The COVID-19 Models That Rule Our Lives Got It Wrong
‘Substantially inflated’ death estimates came from flawed assumptions
The government-ordered shutdown of much of Michigan’s economic and social activity in March saved tens of thousands of lives, Gov. Gretchen Whitmer and her top aides claimed last week. In doing so, they cited a recent analysis from a COVID-19 project at Imperial College London. But the models developed by that group have been wildly off in their predictions and have faced severe criticism from other experts.
The report cited by the governor suggested that Michigan was one of the leading U.S. states in reducing citizen mobility, and thus transmission of a disease which, unabated, could have killed 74,000 state residents, according to The Detroit News. As of today, fewer than 6,000 have died in Michigan.
“The vast majority of Michiganders have done the right thing by staying safer at home . . . help(ing) us flatten the curve and save lives,” the governor said, according to the Detroit News.
Joneigh Khaldun, the state’s chief medical officer, said in a state press release, “The data shows that our aggressive actions against the virus are working, and that implementing them has saved lives.”
This narrative was repeated in media reports in Michigan and elsewhere.
It is hard to find any example of a media report questioning the underlying assumptions and data used to develop the estimates, despite ongoing concerns about the accuracy of models produced by Imperial College and its lead epidemiologist, Neil Ferguson.
COVID-19 models published by Imperial College have influenced elected officials in the U.K. and the U.S.

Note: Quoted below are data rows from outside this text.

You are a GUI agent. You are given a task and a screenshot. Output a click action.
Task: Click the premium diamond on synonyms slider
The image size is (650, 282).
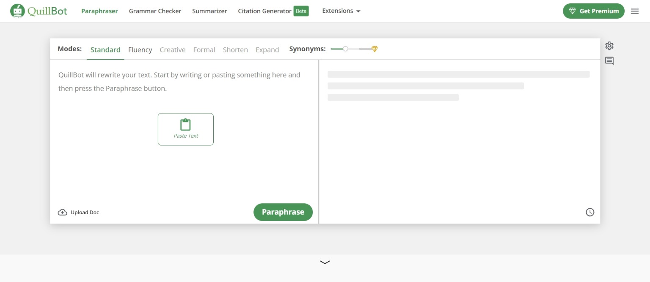375,49
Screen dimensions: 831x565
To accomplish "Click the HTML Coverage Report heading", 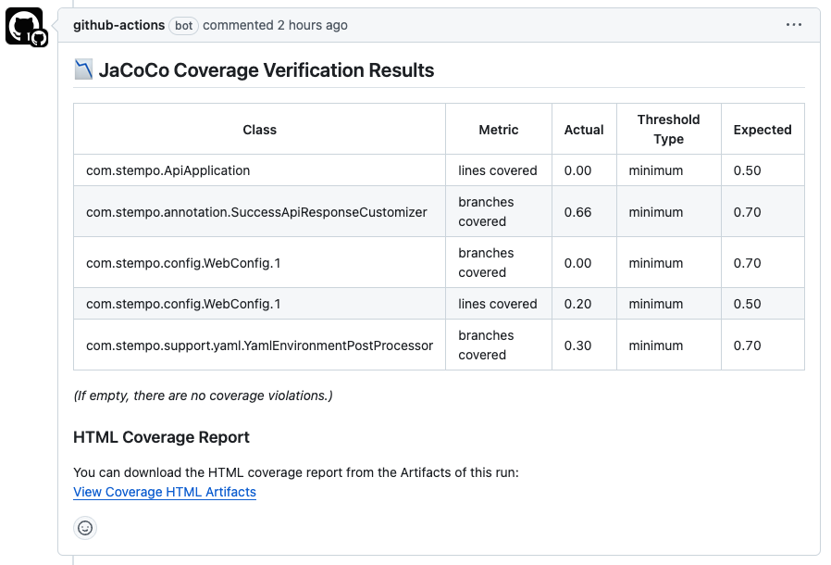I will [161, 437].
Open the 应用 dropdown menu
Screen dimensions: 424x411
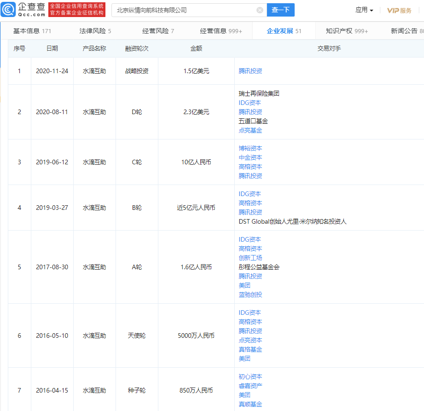pyautogui.click(x=364, y=10)
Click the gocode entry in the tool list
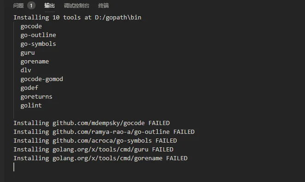Viewport: 305px width, 182px height. tap(31, 26)
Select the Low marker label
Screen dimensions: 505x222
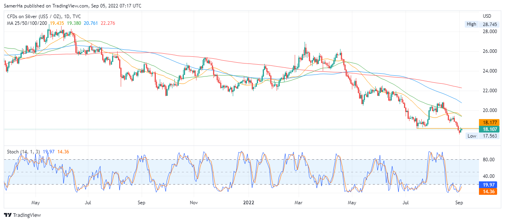tap(471, 136)
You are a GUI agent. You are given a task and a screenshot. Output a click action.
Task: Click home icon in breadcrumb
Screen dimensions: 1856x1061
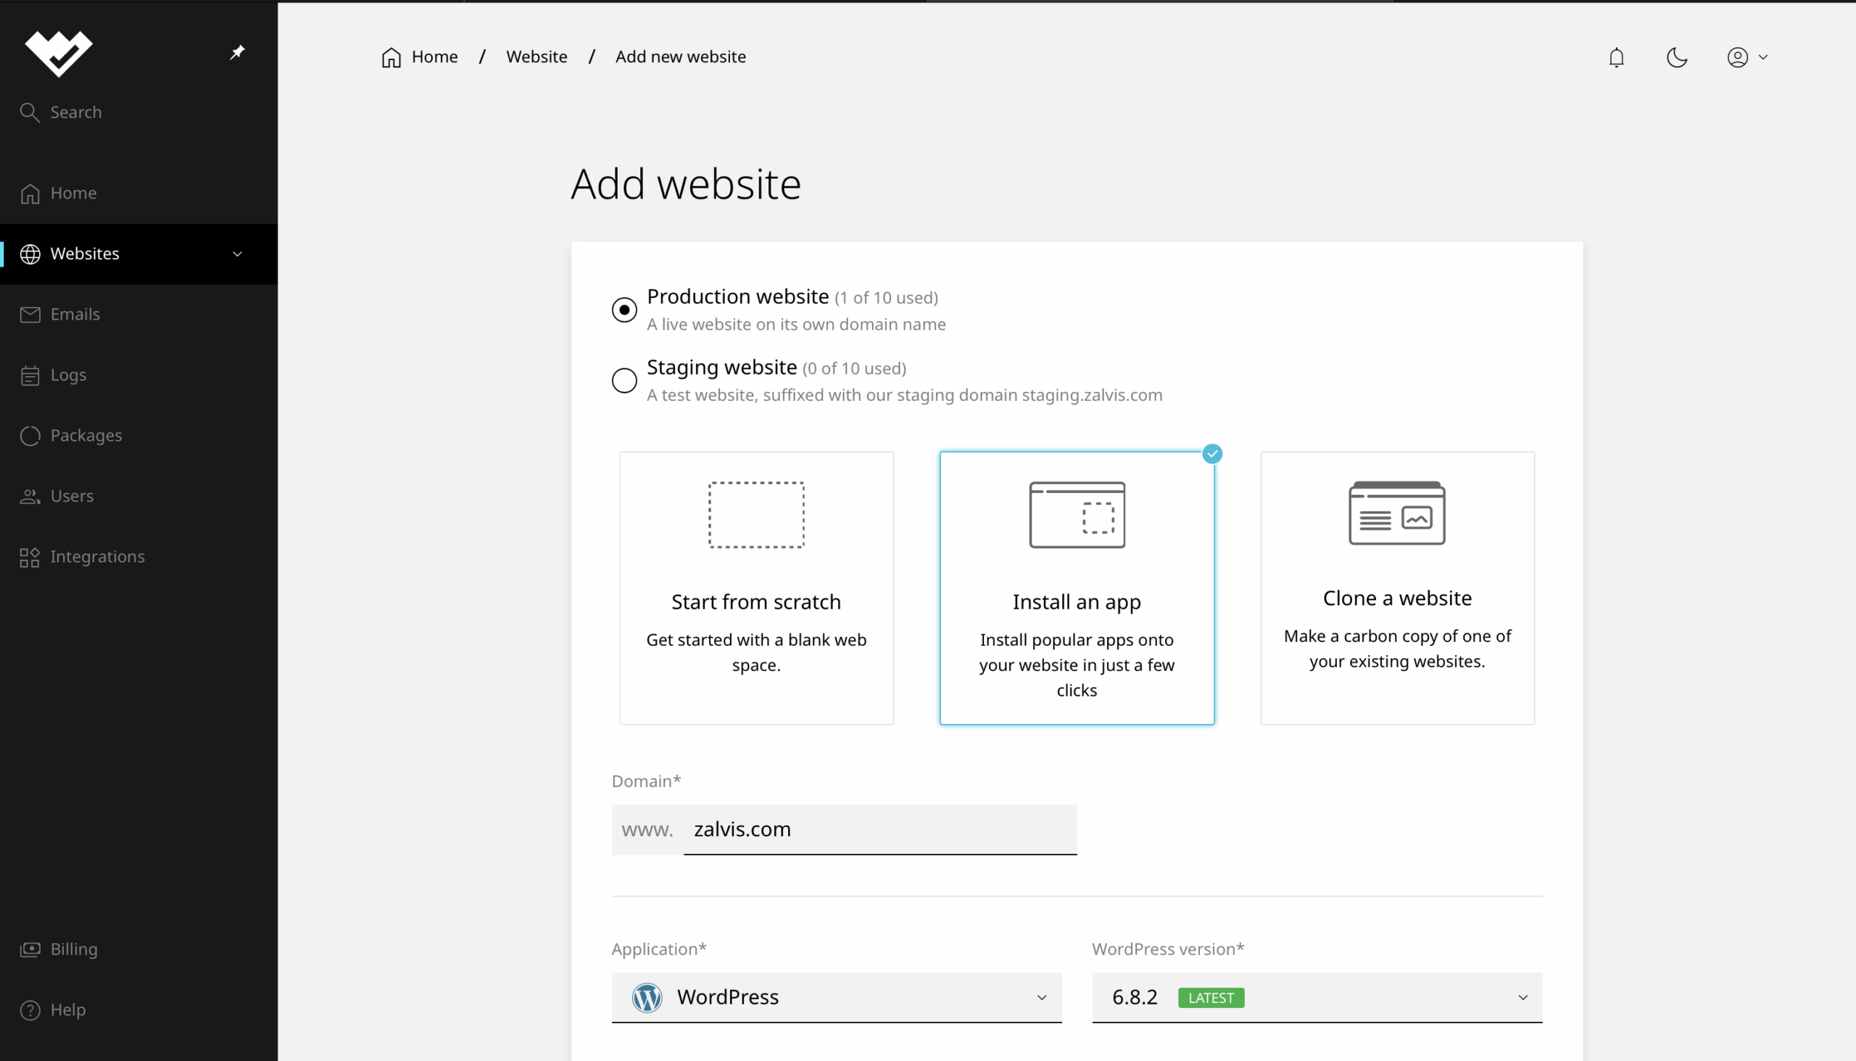(x=391, y=58)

When Whitmer announced her stay-at-home order and a ban on activity deemed nonessential March 23, she cited a projection derived in large part from Ferguson’s Imperial College team. It said then that 460,000 Michiganders could die from the coronavirus, absent drastic intervention, according to Michigan Advance.
Michigan reported nearly 6,000 confirmed COVID-19 fatalities (and over 67,000 infections) as of June 22, but the daily toll has been in steady decline since mid-April.
The accuracy of models forecasting the spread and lethality of the disease has come under intense scrutiny, in part because the model estimates themselves, and their incorporation into authoritative government policies and orders, have been widely divergent and sometimes incomprehensible.
Imperial College, in particular, has been criticized for the opacity of its calculations, refusing to release the data underlying its initial COVID-19 projections for weeks. Eventually, it issued a revised version that some experts said was a “buggy mess” and unreproducible.
David Richards, co-founder of the British data technology company WANdisco, was not impressed by the Imperial College data he reviewed. He said in a press release, “In our commercial reality, we would fire anyone for developing code like this and any business that relied on it to produce software for sale would likely go bust.”
A veteran software engineer and former Google employee, writing anonymously on the website lockdownskeptics.org said the model’s software was useless. The engineer wrote, “Due to bugs, the (Imperial) code can produce very different results given identical inputs. This problem makes the code unusable for scientific purposes.”
The Imperial model also assumes a dramatically higher rate of fatality from COVID-19 than that incorporated into other forecasts.
“We assume around a 1% infection mortality rate,” Seth Flaxman, a mathematician at Imperial College told The Detroit News. In that interview, he explained how the updated Imperial forecast showed a potential of 74,000 deaths in Michigan, absent mitigation.
By contrast, Stanford epidemiologist John Ioannidis and the Centers for Disease Control and Prevention have estimated the COVID-19 infection fatality rate at less than half that, under 0.4%. Ioannidis has been a critic of the Imperial model, saying its assumptions could lead to substantially inflated death estimates.
The COVID models are not the first Imperial College analyses to be questioned. In 2002, Ferguson said that mad cow disease could kill up to 150,000 by 2080, a forecast that resulted in the mass slaughter of healthy livestock in the U.K. To date, a total of 177 people have died as a result of mad cow disease.
In 2005, an Imperial College model forecast up to 150 million deaths worldwide from the avian flu known as H5N1. Between 2003-09, the disease killed 282, according to the World Health Organization.
A spokeswoman from the Michigan Department of Health and Human Services said the shutdown and phased reopening ordered by the governor was based on a variety of academic assessments, “us(ing) actual on-the-ground data.”
“We have used multiple models for predicting, including models from the University of Michigan Public Health and Medicine, COVID Act Now and COVID19.healthdata.org,” said Lynn Sutfin. “Every model has limitations, which is why we use multiple models when we make decisions.”